Tally up the lines below containing the string "will", then write the number alone.

----

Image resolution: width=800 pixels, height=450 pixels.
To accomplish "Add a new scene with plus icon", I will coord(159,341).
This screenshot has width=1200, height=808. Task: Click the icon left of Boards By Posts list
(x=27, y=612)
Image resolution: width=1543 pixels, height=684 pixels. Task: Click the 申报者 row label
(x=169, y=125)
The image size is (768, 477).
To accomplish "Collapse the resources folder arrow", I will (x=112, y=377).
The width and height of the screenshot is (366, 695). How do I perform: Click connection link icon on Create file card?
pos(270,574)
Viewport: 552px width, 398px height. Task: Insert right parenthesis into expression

----

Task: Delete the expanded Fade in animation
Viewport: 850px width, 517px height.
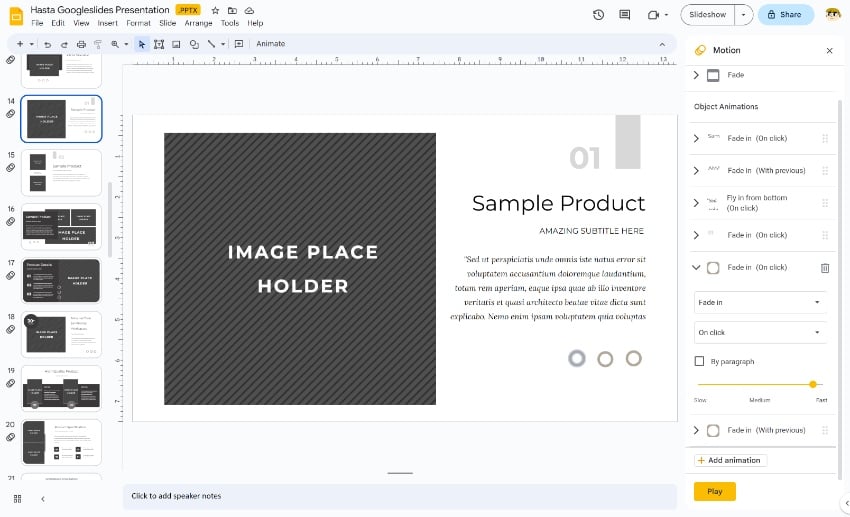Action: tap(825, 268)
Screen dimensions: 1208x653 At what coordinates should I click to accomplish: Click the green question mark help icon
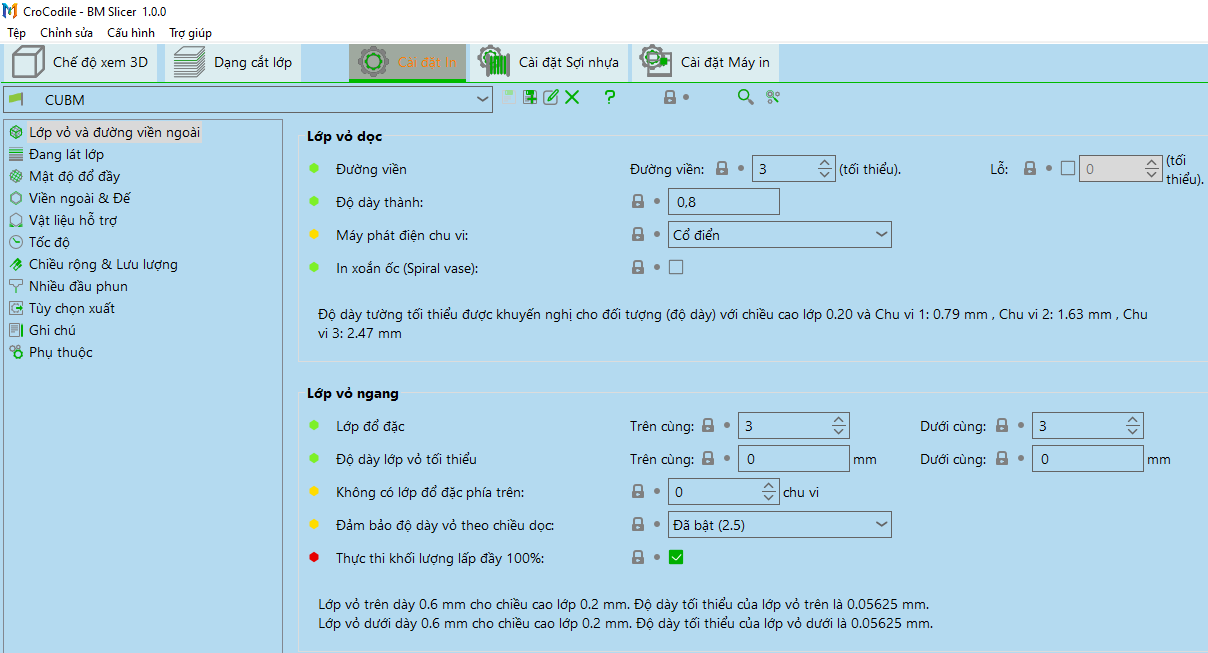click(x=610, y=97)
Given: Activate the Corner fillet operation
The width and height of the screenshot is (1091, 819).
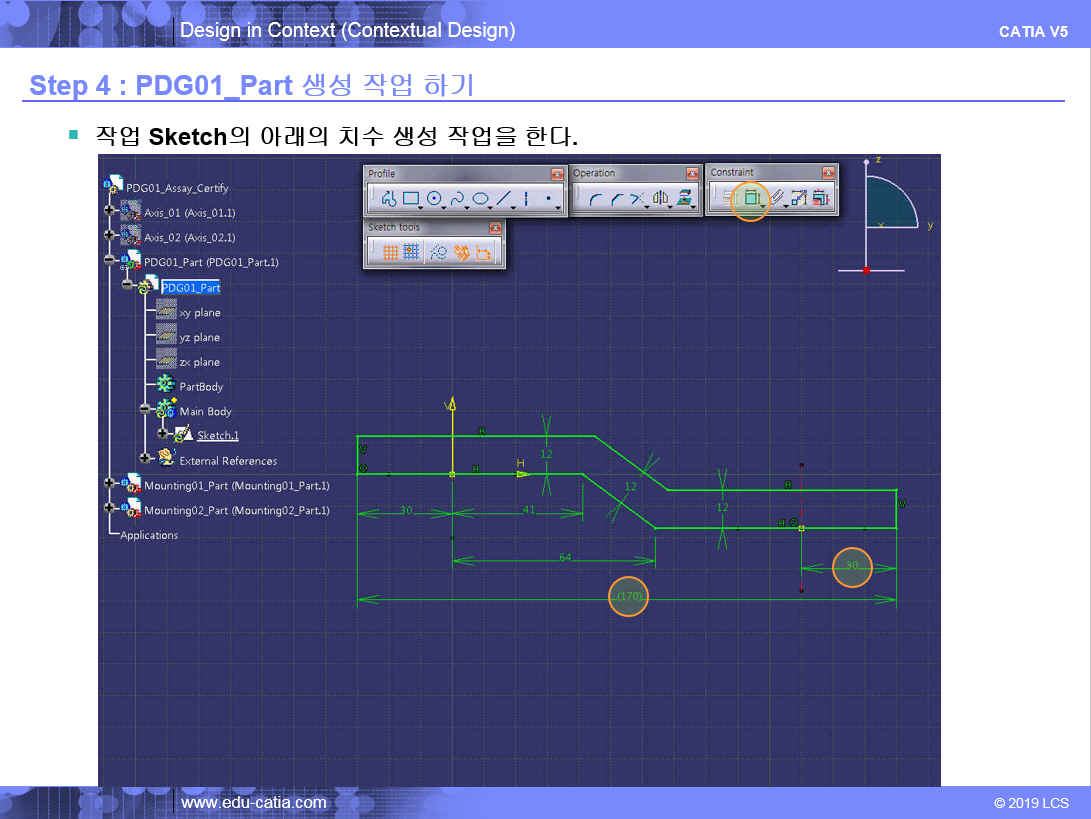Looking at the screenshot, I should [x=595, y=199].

----

■ ANSWER BELOW ■
2